** Supplied entries follows **
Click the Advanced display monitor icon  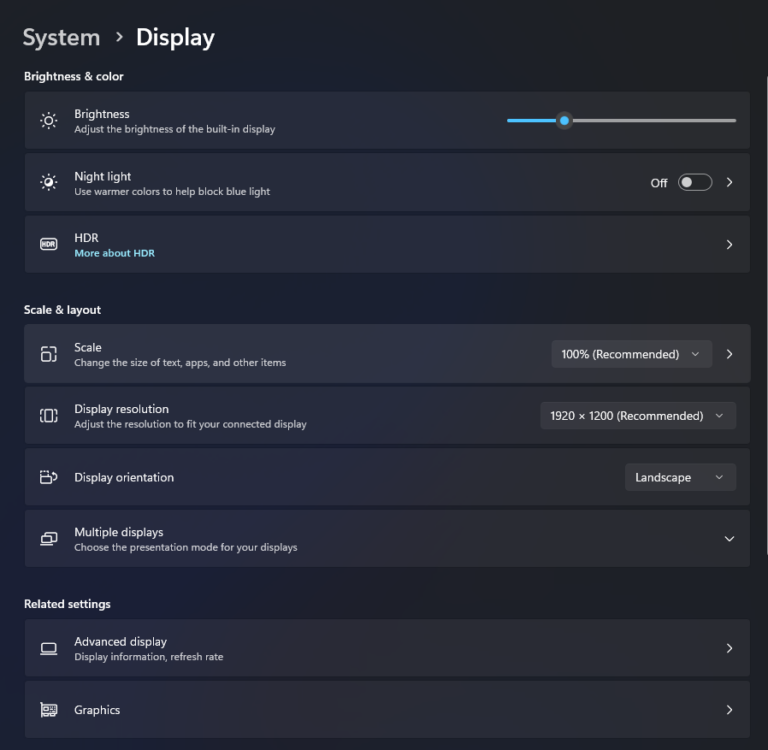tap(48, 649)
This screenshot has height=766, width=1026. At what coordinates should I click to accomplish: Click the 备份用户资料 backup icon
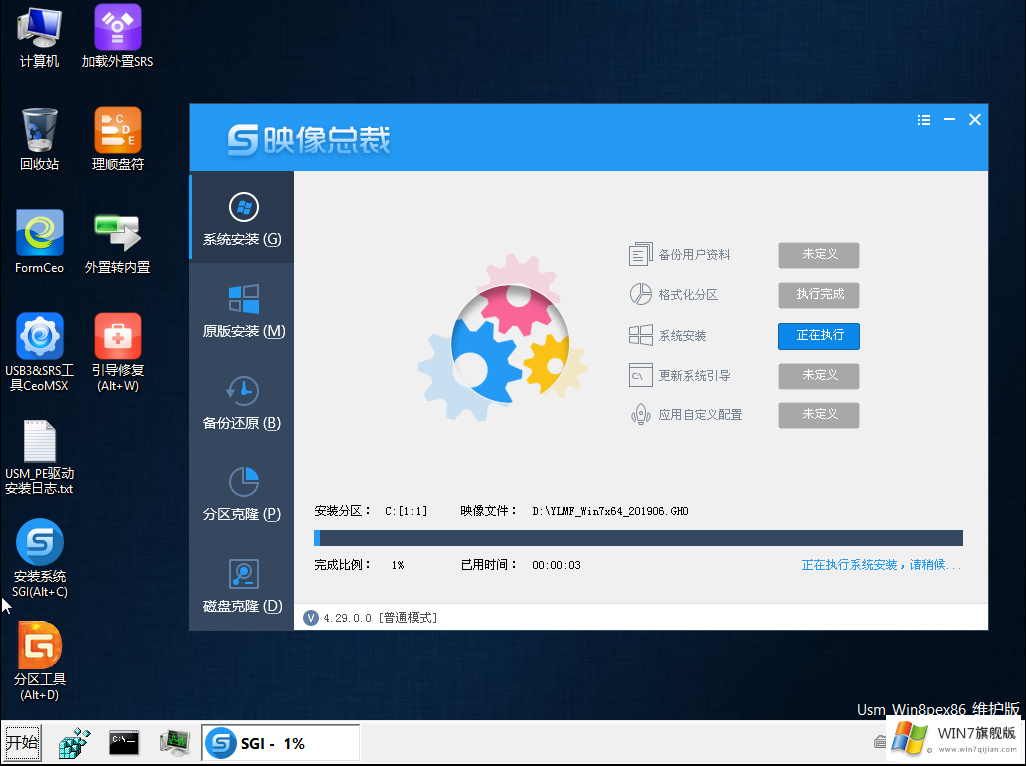pos(639,254)
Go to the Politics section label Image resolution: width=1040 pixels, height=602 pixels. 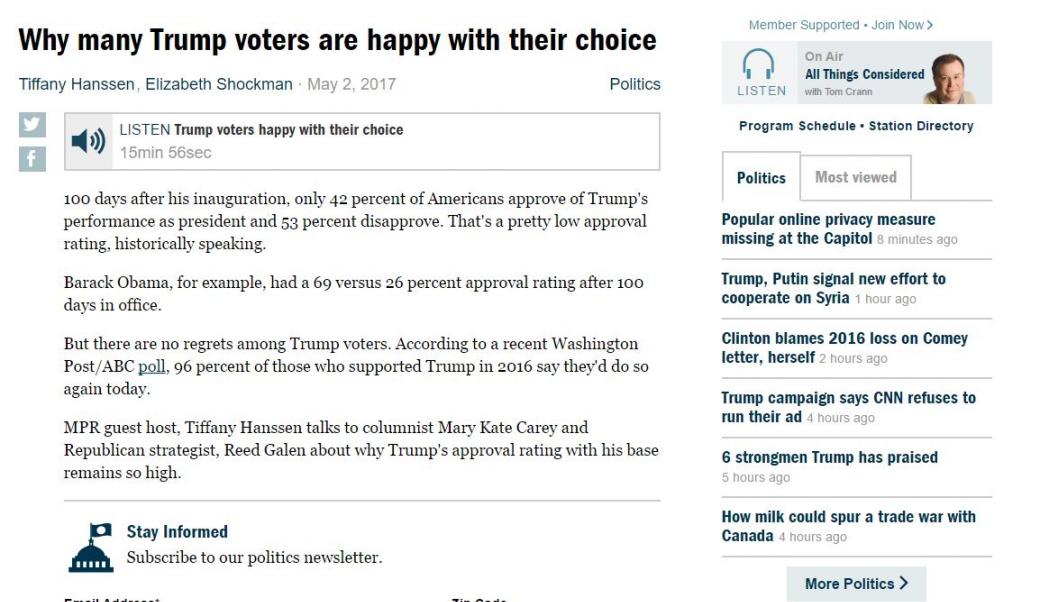tap(635, 84)
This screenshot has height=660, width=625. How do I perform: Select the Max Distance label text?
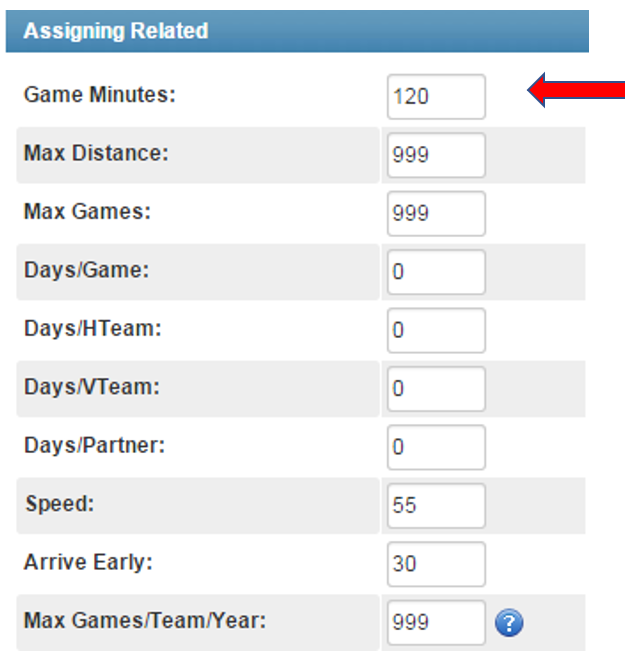click(x=96, y=153)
** End of Supplied entries **
### The problem
After locating the line with "This screenshot has height=660, width=625.", transcribe it and the rest of the data above exactly as written, without any picture.

### Exercise result
This screenshot has height=660, width=625. How do I perform: Select the Max Distance label text?
click(x=96, y=153)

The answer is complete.